Another way is to spend/consume less, so you require less money to live and can therefore work less and have more time to "live". Not always easy, but more and more people are starting to see the virtues of a simpler life.

Ah, yes, the simple life. Paring down is a great way to find more time to do the things you want. I like that.

I've learned over the years, not to do too much. It doesnt mean I sit around my house and watch tv all day, it just means I dont overload myself. I learned the hard way to do this after taking care of my mom who was ill. I did everything for her, and after she passed away, I realized how important it was to take care of myself and slow down.
I am not one of these people who needs to be on the phone all day , who needs to text people or who spends alot of time on the computer. Being a child of the 50's, I see that life has gotten too fast and my parents and their friends enjoyed their lives because they had free time to do things they enjoyed.

You are a wise one, Sherry. Sounds like you really know how to make the best use of your time. I think not over-scheduling is a big key.

I am in the process of reading Laura's book. It's crazy how it has found time for me already. Today I accomplished all of my goals and I now have an hour to spare. So I'm going to relax and read!

Reaching your goals and an hour to spare? Sounds like the plan is working in a big way, Alisa.

This post comes at the perfect time for me as I look, yet again, at how to gain balance in my life. I especially like the advice to spend the last 30 minutes of the day conversing with your spouse. My husband will especially appreciate that idea. I find that when my life becomes too busy, the first thing to go is exercise and taking care of me. This time, I'm determined to fix that.

I like that one too, Donna - a nice way to end the day, I think.

We don't have a TV but reading blogs and Internet articles is one thing that sucks a lot of time out of my day. I like the idea of re-prioritizing and MAKING time to do things that make you healthier and that matter more: like talking to your spouse and exercising. After reading Alisa's blog post about the book I turned OFF the computer and went to the park with my son and daughter to play soccer. That was a wonderful way to spend some time. But then I had to play catch up after they went to bed. Clearly I need to read Laura's book!

Wow, you work fast, Jennifer. Glad the comment prodded you to get out to the park. But alas, catching up comes around the corner...not sure how to handle that one. Need to make time all over again, I fear.

I find that I'm better at scheduling my time when I have a lot going on--in other words, when I have to use my time wisely, I do and when I have lots of get-this-done-whenever things piled up on my list, I tend to procrastinate more. I like Frugal Kiwi's plan...

Kristen, It's so true, give a busy person something to do, and they'll get it done! Time to get bus(ier)...

Thanks for calming me down on the subject. I'm overwhelmed by everything I need to do over the next two weeks -- write, pack for trip, pack to go back to Texas, take care of the "business" of my father's death. Too, too much.

I'm excited to know about this book! The, ahem, older I get the faster time seems to move :)

It's incredible how many of those things ARE big time-sucks, MandMe. Glad you're inspired~

We try to walk at the beach several times a week. The exercise and sea air never fails to make me return refreshed.

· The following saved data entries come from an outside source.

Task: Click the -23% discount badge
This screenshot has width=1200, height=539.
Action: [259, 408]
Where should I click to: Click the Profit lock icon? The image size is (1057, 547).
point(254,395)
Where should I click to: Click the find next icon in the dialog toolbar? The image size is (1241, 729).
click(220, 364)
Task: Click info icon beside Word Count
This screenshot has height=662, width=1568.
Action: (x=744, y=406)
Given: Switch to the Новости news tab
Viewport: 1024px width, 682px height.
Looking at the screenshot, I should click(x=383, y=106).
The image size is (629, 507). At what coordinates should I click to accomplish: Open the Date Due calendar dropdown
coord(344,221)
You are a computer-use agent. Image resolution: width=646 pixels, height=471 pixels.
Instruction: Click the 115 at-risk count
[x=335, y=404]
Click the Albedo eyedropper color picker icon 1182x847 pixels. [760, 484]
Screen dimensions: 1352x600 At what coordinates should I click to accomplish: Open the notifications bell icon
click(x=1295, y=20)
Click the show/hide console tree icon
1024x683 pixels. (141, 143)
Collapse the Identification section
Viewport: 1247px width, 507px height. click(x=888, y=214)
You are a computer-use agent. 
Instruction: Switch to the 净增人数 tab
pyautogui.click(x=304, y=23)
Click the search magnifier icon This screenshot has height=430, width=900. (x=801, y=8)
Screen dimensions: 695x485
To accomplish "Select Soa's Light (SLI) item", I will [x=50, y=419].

Turning off the TV also is a way I've discovered more time for other things like reading ...

Wow, just seeing the math in action helped me chill out a bit. There is time to do it all. What I need more of? Sleep. So, good night!

"We live in a distracted society, where lots of things -- email, TV, web-surfing, housework, errands, puttering around -- expand to fill the available space."

YES YES YES! I know this all too well. I've tried to create some space between my computer and I, for this very reason. I get so tired and drained after staring into a soulless monitor for hours on end...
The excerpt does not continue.